- Directed by: Leonardo Di Costanzo
- Screenplay by: Leonardo Di Costanzo Bruno Oliviero Valia Santella
- Starring: Toni Servillo Silvio Orlando
- Cinematography: Luca Bigazzi
- Music by: Pasquale Scialò
- Release dates: September 5, 2021 (Venice); October 14, 2021 (Italy);
- Running time: 117 minutes
- Language: Italian

= The Inner Cage =

The Inner Cage (Ariaferma, from aria ferma 'still air') is a 2021 Italian-Swiss prison drama film co-written and directed by Leonardo Di Costanzo.
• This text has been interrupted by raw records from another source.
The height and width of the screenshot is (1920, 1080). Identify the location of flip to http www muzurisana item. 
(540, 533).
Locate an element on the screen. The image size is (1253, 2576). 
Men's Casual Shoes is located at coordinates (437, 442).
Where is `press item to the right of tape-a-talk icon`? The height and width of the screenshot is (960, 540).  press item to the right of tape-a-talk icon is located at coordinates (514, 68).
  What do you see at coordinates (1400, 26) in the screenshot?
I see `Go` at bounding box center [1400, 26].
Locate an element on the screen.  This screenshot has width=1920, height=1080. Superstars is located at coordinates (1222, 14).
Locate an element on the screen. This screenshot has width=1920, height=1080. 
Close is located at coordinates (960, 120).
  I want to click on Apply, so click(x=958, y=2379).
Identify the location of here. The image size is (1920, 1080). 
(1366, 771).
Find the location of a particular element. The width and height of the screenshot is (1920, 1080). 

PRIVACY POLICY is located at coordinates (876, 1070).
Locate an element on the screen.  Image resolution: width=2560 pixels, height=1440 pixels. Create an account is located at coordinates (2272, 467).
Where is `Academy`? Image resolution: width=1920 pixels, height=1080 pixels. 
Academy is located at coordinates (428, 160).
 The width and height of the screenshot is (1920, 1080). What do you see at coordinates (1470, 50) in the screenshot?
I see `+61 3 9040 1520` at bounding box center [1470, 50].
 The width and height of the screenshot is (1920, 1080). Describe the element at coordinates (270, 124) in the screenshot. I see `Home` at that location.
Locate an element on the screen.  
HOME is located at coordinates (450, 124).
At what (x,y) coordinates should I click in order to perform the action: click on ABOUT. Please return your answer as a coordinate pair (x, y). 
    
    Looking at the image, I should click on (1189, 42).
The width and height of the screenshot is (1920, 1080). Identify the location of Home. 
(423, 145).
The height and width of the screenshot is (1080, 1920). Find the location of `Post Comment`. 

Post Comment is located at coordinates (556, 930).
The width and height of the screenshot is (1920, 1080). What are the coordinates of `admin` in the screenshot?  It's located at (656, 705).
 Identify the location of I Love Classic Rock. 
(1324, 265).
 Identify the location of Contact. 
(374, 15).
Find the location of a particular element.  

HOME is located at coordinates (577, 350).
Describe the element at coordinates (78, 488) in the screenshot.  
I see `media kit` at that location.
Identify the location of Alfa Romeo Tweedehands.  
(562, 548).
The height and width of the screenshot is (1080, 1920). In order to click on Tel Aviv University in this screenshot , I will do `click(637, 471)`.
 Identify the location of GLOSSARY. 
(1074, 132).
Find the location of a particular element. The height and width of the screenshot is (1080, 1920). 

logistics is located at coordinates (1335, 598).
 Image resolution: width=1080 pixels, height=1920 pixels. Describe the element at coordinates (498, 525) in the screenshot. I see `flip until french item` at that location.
The film premiered out of competition at the 78th Venice International Film Festival. The film won two David di Donatello Awards, for best original screenplay and for best actor (Silvio Orlando).

==Plot==
An old prison built in the 19th century, located in a remote and unspecified part of the Italian territory, is being decommissioned. As a result of bureaucratic holdups the transfers have been blocked and a dozen inmates are left, along with a few guards, waiting to be sent to new destinations.

== Cast ==

- Toni Servillo: Gaetano Gargiulo
- Silvio Orlando: Carmine Lagioia
- Fabrizio Ferracane: Franco Coletti
- Salvatore Striano: Cacace
- Roberto De Francesco: Buonocore
==Reception==
The Inner Cage has an approval rating of 89% on review aggregator website Rotten Tomatoes, based on 9 reviews, and an average rating of 7/10.

== Distribution ==
After being presented out of competition at the Venice exhibition, the film was distributed in Italian cinemas starting from 14 October 2021.